Now the question is a bit difference. The type variable has one default char, but it also connected to an integer literal type (with fallback i32). Integer literals are naturally incompatible with char.

So, again there are several choices:

  1. Error due to multiple defaults. Again, the most conservative route would be to error, as there are multiple defaults (char, i32) that apply to a single unresolved variable.

  2. Prefer the integer literal default (i32). This is perhaps somewhat less surprising than it was before, given that char is clearly not a good choice.

  3. Error due to preferring user-defined default. If we were to indiscriminantly prefer the user-defined default, then we’d get an error, because the type of an integer literal cannot be char. This is what the RFC chose, both because it seemed like a clearer strategy to reason about and because of concerns about future compatibility with more flexible literals (see section below).

I’m not sure what is less surprising in this example. For one thing, I didn’t do a lot of polling. =) I can imagine that people expect i32 as the answer here. However, the concerns about more flexible literals (discussed below) are perhaps valid as well.

Implementation strategies

There are various impl strategies we might adopt. Here are the outcomes for each example:

| Strategy       | Example 1 | Example 2 |
| -------------- | --------- | --------- |
| Unify all      | Error     | Error     |
| Prefer literal | i32       | i32       |
| Prefer user    | u64       | Error     |
| DWIM           | u64       | i32       |
  • Unify all: always unify the variables with all defaults. This is the conservative choice in that it gives an error if there is any doubt.
  • Prefer literal: always prefer the integer literal (i32). This is the maximally backwards compatible choice, but I think it leads to very surprising outcomes.
  • Prefer user: always the user-defined choice. This is simple from one point of view, but does lead to a potentially counterintuitive result for example 2.
  • DWIM: At one point, @nrc proposed a rule that we would prefer the user-defined default, except in the case where the variable is unified with an integer literal, and the user-defined default is non-integral. This is complex to say but leads to sensible results on both examples.

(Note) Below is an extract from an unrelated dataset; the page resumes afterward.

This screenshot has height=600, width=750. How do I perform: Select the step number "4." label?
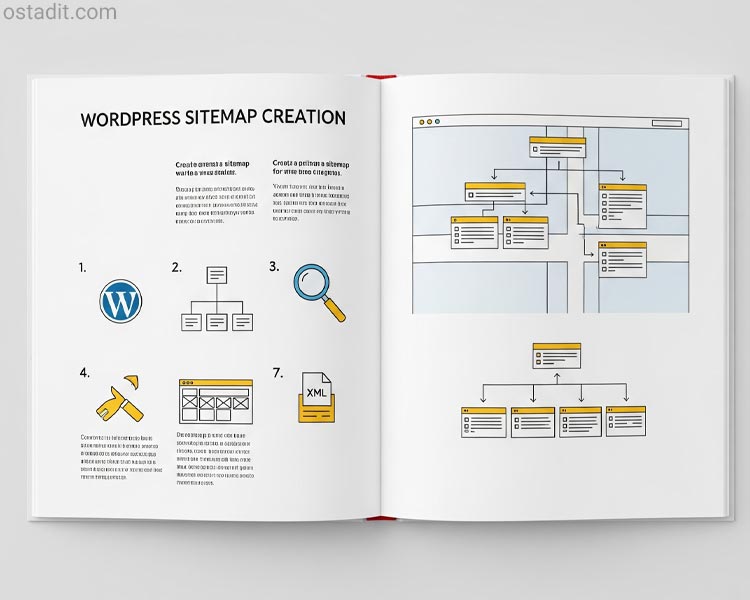[85, 373]
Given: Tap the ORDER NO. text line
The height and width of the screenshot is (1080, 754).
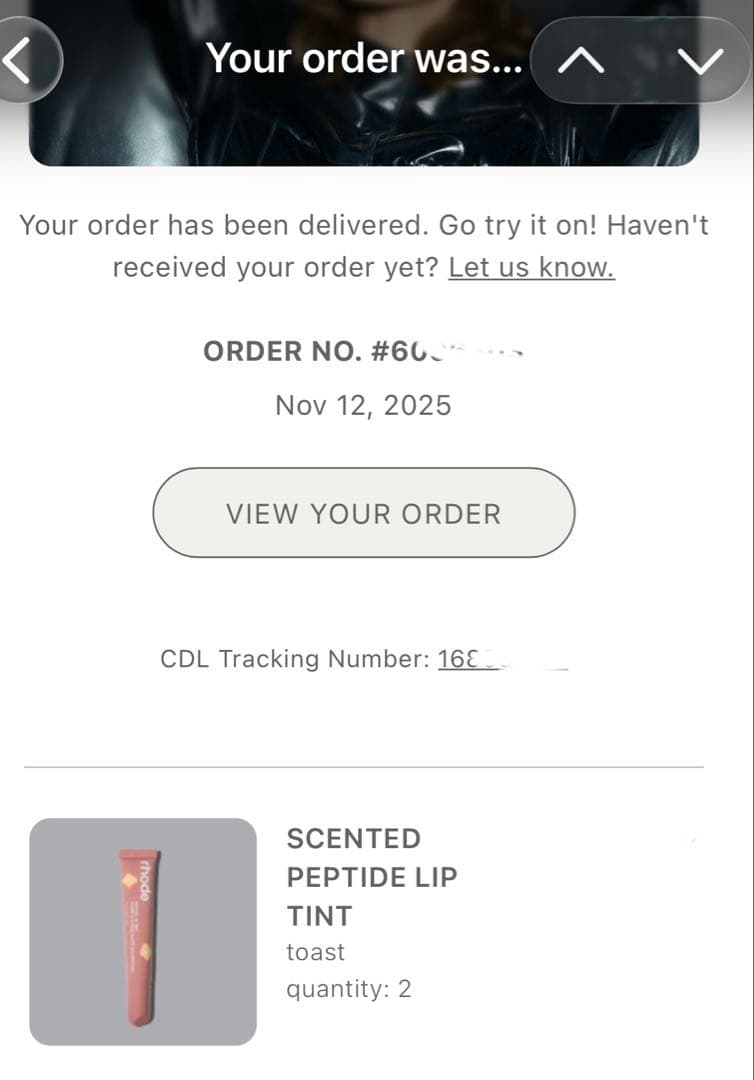Looking at the screenshot, I should click(363, 351).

Backwards compatibility and phasing

You might reasonably wonder what the impact of this change will be existing code. This is somewhat worrisome because changing fallback could lead to existing programs silently changing behavior (like, now using a u64 instead of i32) rather than failing to compile. We did a crater run with the “unify all” strategy. This strategy has the virtue of causing a compilation error is there is any ambiguity at all, so code cannot change semantics. No regressions were found. From this I conclude that the danger is minimal to nil, but YMMV.

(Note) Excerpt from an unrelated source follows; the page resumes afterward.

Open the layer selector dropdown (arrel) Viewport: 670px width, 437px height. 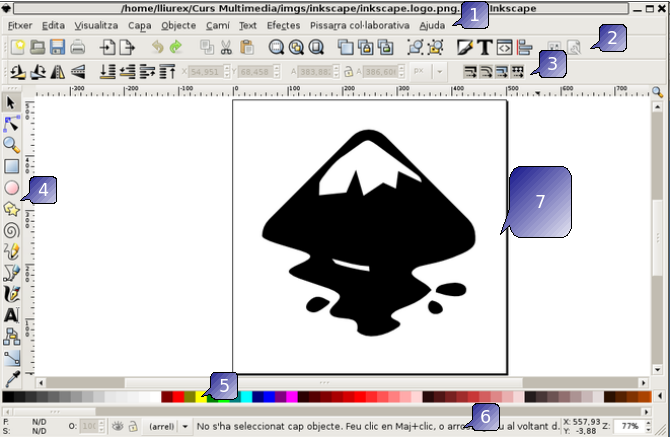pos(166,425)
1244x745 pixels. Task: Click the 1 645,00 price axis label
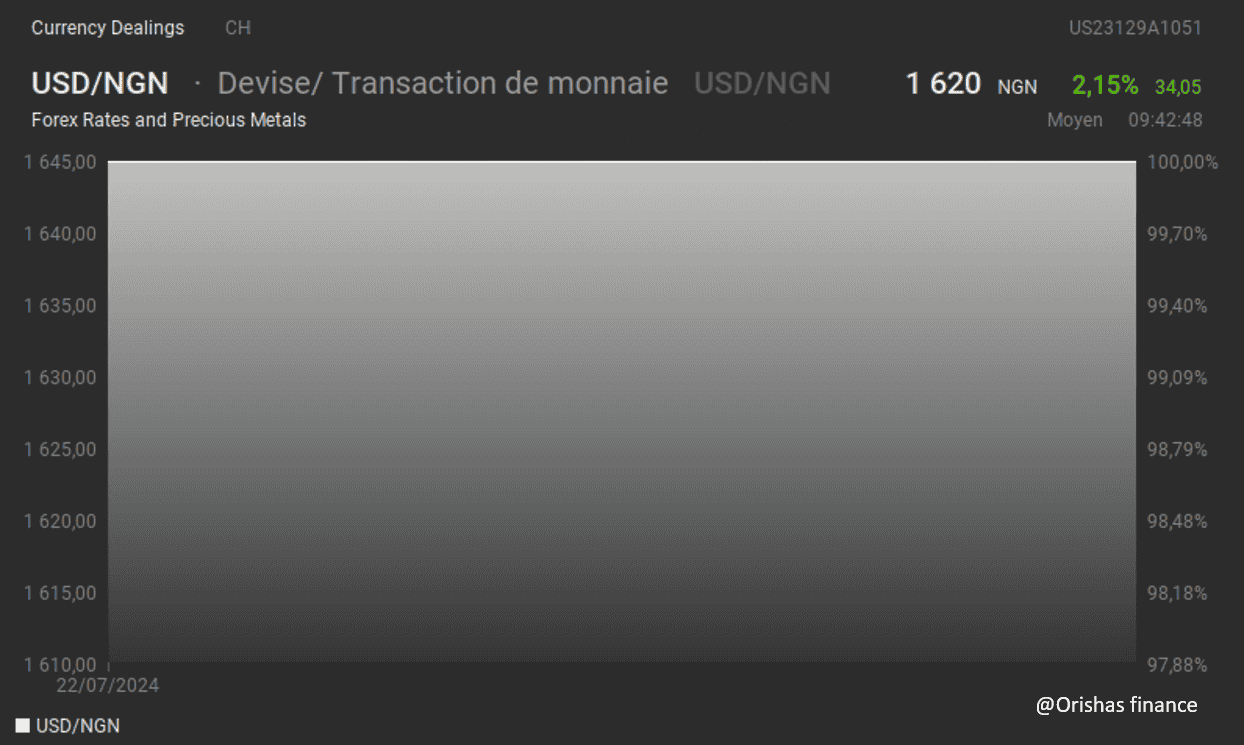coord(60,162)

Nonetheless, when phasing in the change, it would probably be good to start with a warning cycle that will warn if code might change semantics (or, depending on what strategy we choose, become an error) in the next release. This can be achieved by simulating the “unify all” strategy.

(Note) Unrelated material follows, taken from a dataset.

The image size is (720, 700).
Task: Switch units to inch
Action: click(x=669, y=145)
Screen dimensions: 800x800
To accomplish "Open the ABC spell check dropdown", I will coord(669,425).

Future, more liberal forms of literals

One of the reasons that the original RFC opted to prefer user-defined defaults is that, in the future, I expect we may try to change integer literals so that they can be inferred not only to integral types but also to user-defined types like BigInt. At that point, any rule that attempts to differentiate between an “integral” type and other user-defined type becomes rather more complicated, probably involving a trait lookup of some kind. Adding trait lookups into the processing of defaults seems like it would push an already unfortunately complex system rather over the edge to me.

My conclusion

I’ve personally not made up my mind, but I think I roughly order the choices like so:

  1. Use user-defined default always, as specified in the RFC
  2. Always error when there is any ambiguity
  3. DWIM
  4. Prefer i32

What pushes me over the edge is that the first two have the virtue of being extensible later. That is, we can convert the error cases into the “DWIM” rule if we decide to do so, but we cannot change back the other way. I am somewhat concerned that the “always error” rule will rule out a lot of use cases, and hence I lean towards the option espoused in the RFC.


#2

Here is an open PR that implements the behavior for #1. I also have a couple of other branches with different strategies implemented.


#3

I have always been of the opinion that integer fallback is a “last desperate stab” fallback. Also, we only ever expected it to show up in benchmarks/tests/examples where it probably doesn’t actually matter. Ok, it might matter for all of the above due to overflow (or perf in the case of benchmarks), but there’s a lot of stars aligning for it to matter.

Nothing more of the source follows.